If you want to add more ssh keys, just add a new line starting with a - under the ssh_authorized_keys:
stanza. This is YAML, so you want to use white spaces not tabs to indent. The #cloud-init
line is not a comment in the user-data file. This is acutally a keyword that needs to be there. Anything else preceded with a #
is a comment.
I’ve got the two files ready, so now I need to make a ISO to provide during the boot process.
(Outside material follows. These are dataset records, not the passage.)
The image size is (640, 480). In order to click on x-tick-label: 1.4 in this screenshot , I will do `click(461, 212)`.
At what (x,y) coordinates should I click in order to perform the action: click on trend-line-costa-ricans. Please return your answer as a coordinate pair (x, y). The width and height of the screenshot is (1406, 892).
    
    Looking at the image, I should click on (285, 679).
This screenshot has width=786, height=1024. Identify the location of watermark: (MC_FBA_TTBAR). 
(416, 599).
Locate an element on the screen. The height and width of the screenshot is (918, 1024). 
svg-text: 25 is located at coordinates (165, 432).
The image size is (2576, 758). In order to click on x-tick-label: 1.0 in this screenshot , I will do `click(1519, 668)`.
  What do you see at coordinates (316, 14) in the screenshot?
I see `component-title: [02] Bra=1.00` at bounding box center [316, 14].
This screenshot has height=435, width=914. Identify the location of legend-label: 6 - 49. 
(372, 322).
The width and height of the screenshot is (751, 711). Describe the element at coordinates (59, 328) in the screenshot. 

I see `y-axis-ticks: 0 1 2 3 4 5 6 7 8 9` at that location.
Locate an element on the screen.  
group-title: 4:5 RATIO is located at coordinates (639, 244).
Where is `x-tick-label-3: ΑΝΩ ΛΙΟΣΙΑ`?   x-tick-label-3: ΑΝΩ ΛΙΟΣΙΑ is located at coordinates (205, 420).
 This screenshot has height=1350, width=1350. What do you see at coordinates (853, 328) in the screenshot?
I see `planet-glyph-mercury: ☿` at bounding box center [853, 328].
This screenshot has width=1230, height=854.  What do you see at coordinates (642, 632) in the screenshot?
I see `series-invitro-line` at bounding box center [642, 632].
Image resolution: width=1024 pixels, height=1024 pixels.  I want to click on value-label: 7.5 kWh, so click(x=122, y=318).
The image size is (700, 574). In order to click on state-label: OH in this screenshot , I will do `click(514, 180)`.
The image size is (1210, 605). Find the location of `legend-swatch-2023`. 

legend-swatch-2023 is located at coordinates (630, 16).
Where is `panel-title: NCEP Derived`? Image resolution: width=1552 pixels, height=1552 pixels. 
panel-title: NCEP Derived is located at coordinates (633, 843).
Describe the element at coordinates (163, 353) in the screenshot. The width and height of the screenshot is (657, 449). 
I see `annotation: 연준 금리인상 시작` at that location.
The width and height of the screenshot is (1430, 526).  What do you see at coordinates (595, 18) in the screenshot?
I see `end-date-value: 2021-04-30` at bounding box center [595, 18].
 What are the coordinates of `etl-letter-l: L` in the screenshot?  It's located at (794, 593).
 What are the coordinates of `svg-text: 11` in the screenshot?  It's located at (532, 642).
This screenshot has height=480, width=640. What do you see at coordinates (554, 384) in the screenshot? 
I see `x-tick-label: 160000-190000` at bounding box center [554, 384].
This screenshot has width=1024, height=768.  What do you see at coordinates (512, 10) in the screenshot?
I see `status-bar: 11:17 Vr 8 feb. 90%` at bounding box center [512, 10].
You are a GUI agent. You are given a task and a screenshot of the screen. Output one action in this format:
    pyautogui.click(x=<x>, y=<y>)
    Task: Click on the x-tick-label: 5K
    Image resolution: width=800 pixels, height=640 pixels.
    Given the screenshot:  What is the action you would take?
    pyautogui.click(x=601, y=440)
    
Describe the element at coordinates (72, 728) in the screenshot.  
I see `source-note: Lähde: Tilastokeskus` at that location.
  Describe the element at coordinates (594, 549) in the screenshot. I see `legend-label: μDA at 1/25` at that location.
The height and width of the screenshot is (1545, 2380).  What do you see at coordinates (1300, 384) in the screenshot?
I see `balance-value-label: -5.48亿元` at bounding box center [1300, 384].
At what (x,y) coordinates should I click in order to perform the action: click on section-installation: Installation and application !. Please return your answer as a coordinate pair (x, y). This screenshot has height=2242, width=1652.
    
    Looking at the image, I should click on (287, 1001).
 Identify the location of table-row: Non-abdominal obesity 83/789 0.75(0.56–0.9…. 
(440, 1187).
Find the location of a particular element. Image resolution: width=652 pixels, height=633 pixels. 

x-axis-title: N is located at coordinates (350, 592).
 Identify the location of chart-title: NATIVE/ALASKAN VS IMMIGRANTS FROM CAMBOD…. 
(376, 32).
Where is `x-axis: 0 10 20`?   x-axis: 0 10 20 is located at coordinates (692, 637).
If you’ve got a favorite method, you can use that, I’ll use genisoimage
.
$ genisoimage -output atomic01-cidata.iso -volid cidata -joliet -rock user-data meta-data
Now I’ve got everything I need to boot the qcow2 image, log in via the console and ssh as the default fedora
user. I’m using the downloaded image as the primary disk, the cloud-init ISO as the CD-ROM and attaching it to an existing bridge that virt-manager created previously.
$ qemu-kvm -name atomic-cloud-host -m 768 -hda fedora-atomic-rawhide-20141008.0.qcow2 -cdrom atomic01-cidata.iso -netdev bridge,br=virbr0,id=net0 -device virtio-net-pci,netdev=net0 -display sdl
As you watch the console you’ll see cloud-init do it’s work, including getting an IP from the bridge and setting up the authorized key for the fedora
user. I can log in using the key I created and injected, switch to root and set the host up for updates from the repo.
$ ssh -i atomic_rsa fedora@192.168.122.92
The authenticity of host '192.168.122.92 (192.168.122.92)' can't be established.
ECDSA key fingerprint is 9f:6a:4f:2c:b0:78:ca:7e:ba:0d:af:e5:0b:d3:15:a6.
Are you sure you want to continue connecting (yes/no)? yes
Warning: Permanently added '192.168.122.92' (ECDSA) to the list of known hosts.
[fedora@atomic-host-001 ~]$
[fedora@atomic-host-001 ~]$ sudo su -
-bash-4.3# ostree remote add alt.fp.org --set=gpg-verify=false https://alt.fedoraproject.org/pub/alt/fedora-atomic/repo/
-bash-4.3# atomic rebase alt.fp.org:
631 metadata, 2770 content objects fetched; 90536 KiB transferred in 34 seconds
Copying /etc changes: 11 modified, 0 removed, 15 added
Transaction complete; bootconfig swap: yes deployment count change: 1)
Deleting ref 'fedora-atomic:fedora-atomic/rawhide/x86_64/docker-host'
Changed:
I can see now that I have a new ostree with a different refspec that will be active on reboot.
-bash-4.3# atomic status
TIMESTAMP (UTC) ID OSNAME REFSPEC
2014-10-17 17:29:43 8392c7b6cd fedora-atomic alt.fp.org:fedora-atomic/rawhide/x86_64/docker-host
* 2014-10-08 20:12:21 9a56faf008 fedora-atomic fedora-atomic:fedora-atomic/rawhide/x86_64/docker-host
-bash-4.3# reboot
[fedora@atomic-host-001 ~]$ atomic status
TIMESTAMP (UTC) ID OSNAME REFSPEC
* 2014-10-17 17:29:43 8392c7b6cd fedora-atomic alt.fp.org:fedora-atomic/rawhide/x86_64/docker-host
2014-10-08 20:12:21 9a56faf008 fedora-atomic fedora-atomic:fedora-atomic/rawhide/x86_64/docker-host
You can use this as a starting point to add more users, add the new repo from the user-data file, add additional keys to the default fedora user, etc. If you’d like to check out Kubernetes, the GuestBook example in the Kubernetes Github repo works with some minor changes.